Restate all the data word for word, leaving nothing out.

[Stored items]
⁂
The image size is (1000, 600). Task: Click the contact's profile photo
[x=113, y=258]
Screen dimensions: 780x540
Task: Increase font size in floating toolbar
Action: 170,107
⁂
* [RESULT FOR THIS TASK]:
The image size is (1000, 600). Task: Click the contact's profile photo
[x=113, y=258]
Screen dimensions: 780x540
Task: Increase font size in floating toolbar
Action: 170,107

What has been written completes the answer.